→ **Text section**
######
Some Sara Lee meats ended up domiciled at Hillshire Farms, which now is in the midst of being acquired by Tyson. That’s a long journey for a simple weenie.
According to some web sources, Ball Park is America’s best selling brand, having toppled Oscar Meyer for the title. Their marketing slogan is “So American you can taste it,” which is pretty funny considering the original recipe was German. They could say “As American as Aldi,” maybe.
I picked up a package of Ball Park Angus Beef Franks from the scratch and dent section at my grocery, where they were discounted to $2. As all of my favorite and preferred brands are hovering around $5 now, which pretty much works out to a buck a dog, this seemed like a deal. Tho my personal preference is always for natural casing dogs, skinless will do in a pinch, and specifically under two situations at my house: cut up into a beans and weenie meal, or charred to perfection on a grill. Charring a skinless gives you a pretty adequate illusion of a casing and ‘snap.’
The ingredient list of the Ball Park Angus frank reads: ANGUS BEEF, WATER, CORN SYRUP, CONTAINS 2% OR LESS: SALT, POTASSIUM LACTATE, FLAVORINGS, MONOSODIUM GLUTAMATE, SODIUM PHOSPHATE, SODIUM DIACETATE, ASCORBIC ACID (VITAMIN C), EXTRACTIVES OF PAPRIKA, SODIUM NITRITE.
######
→ **Supplied information**
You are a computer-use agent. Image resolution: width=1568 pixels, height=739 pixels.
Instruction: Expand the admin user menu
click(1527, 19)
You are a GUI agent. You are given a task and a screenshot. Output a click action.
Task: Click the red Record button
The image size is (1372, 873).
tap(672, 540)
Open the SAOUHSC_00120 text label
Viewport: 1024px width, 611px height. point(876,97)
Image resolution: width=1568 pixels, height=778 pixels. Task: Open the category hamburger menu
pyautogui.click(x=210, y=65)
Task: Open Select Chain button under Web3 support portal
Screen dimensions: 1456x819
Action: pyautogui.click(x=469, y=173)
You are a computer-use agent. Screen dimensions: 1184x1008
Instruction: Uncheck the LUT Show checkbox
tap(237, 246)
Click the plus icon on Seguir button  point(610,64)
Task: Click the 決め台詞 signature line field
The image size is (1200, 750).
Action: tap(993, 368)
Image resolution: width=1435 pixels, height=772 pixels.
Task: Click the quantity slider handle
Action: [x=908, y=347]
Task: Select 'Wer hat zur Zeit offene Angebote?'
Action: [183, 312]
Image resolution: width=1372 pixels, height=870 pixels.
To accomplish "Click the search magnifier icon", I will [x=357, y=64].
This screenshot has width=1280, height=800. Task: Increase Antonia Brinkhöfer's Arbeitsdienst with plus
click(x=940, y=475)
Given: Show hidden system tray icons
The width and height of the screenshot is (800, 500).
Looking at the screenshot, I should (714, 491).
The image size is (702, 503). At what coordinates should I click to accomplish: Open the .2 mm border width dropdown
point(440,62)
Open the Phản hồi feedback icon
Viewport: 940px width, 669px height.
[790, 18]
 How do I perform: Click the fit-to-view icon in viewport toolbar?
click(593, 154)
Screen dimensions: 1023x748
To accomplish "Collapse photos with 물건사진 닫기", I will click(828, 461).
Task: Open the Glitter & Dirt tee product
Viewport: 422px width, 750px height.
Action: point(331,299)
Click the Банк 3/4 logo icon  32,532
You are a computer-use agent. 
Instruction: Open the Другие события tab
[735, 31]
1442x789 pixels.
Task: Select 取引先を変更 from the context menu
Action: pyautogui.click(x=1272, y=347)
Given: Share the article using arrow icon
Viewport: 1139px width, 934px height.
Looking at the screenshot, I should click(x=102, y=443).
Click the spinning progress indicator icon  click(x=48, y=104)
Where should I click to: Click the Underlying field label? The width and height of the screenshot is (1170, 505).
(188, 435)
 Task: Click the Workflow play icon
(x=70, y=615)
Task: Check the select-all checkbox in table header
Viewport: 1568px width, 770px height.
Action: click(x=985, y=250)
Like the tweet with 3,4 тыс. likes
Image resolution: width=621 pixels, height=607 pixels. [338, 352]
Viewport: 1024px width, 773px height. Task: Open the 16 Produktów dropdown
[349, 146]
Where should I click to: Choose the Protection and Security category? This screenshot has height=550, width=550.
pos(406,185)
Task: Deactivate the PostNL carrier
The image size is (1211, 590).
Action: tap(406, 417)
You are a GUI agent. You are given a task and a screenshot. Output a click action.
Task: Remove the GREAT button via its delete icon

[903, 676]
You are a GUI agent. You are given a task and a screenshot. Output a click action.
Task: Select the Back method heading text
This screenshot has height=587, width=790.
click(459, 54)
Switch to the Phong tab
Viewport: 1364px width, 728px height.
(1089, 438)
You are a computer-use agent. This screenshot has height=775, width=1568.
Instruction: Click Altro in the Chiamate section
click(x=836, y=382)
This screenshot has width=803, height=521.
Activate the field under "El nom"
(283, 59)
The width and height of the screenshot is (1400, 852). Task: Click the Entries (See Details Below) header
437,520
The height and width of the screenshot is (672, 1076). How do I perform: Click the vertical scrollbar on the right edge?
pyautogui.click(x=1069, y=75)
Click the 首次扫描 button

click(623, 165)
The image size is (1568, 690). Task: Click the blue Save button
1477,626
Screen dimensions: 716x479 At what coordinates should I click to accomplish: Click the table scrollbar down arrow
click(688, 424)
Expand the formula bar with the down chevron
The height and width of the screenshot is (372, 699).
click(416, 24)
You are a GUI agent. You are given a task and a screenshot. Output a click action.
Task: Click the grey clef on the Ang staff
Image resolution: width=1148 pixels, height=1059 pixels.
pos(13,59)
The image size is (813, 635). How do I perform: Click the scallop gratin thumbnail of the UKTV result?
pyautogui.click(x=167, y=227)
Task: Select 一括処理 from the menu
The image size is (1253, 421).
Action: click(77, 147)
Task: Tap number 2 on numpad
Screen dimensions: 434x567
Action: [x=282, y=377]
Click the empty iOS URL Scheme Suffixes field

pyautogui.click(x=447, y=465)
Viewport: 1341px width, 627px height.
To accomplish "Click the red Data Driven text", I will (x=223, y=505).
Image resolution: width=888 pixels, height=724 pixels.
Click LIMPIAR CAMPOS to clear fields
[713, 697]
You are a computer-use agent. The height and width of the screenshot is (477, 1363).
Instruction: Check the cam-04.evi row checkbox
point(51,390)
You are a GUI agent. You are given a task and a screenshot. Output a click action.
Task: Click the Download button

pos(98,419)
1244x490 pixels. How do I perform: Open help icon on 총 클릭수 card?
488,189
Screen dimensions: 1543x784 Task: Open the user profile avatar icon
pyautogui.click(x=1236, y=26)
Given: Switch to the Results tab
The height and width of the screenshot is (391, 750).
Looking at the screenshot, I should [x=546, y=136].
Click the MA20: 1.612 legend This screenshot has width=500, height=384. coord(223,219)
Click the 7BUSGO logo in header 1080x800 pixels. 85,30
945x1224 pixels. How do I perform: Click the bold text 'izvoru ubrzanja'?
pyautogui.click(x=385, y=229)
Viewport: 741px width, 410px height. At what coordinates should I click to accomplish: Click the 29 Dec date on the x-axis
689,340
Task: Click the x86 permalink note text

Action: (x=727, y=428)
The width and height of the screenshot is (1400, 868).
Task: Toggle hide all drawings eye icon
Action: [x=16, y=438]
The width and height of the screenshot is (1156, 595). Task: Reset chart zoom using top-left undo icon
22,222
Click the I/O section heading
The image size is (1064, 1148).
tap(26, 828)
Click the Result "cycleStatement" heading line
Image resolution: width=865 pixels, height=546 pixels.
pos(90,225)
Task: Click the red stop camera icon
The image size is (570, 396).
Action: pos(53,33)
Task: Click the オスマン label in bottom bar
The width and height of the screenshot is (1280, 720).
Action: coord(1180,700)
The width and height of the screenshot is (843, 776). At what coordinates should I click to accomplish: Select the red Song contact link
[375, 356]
######
→ **Exercise brief**
Write the next part of the text about Ball Park Angus beef franks, picking up right after its ingredient list. The lines are separate material and are not part of the text.

→ **Answer below**
My critique? First of all, I’m gonna call “bullshit” on any company that puts “Angus” on their label or in their marketing as something liks 80% of the cattle raised in the US are Angus, so BFD. If it was “certified black Angus,” now that’s a real thing. Marketers lately have all taken a class in how to exploit the word “Angus” just like they mistakenly often use the word “Kobe” on menus. Probably “truffle” should be another one to watch for, as long as you are scrutinizing menus.
The lion’s share of grocery hot dogs are precooked. sometimes in the package, sometimes not. In regards to Ball Park, I’d prefer if they had a smokier flavor, and did away with the corn syrup as an ingredient. I see no reason for hot dogs, a product that naturally should fit into the “savory” category, to have a sweetener as an ingredient; and you can taste the sugar in these.
Would I buy them again? Well, if they were on sale and going to be used for either of the two aforementioned preps. With the corn syrup, I think they’d do well in beans and weenies. But today I just put a slight char on them and nestled them into a bun. Meh.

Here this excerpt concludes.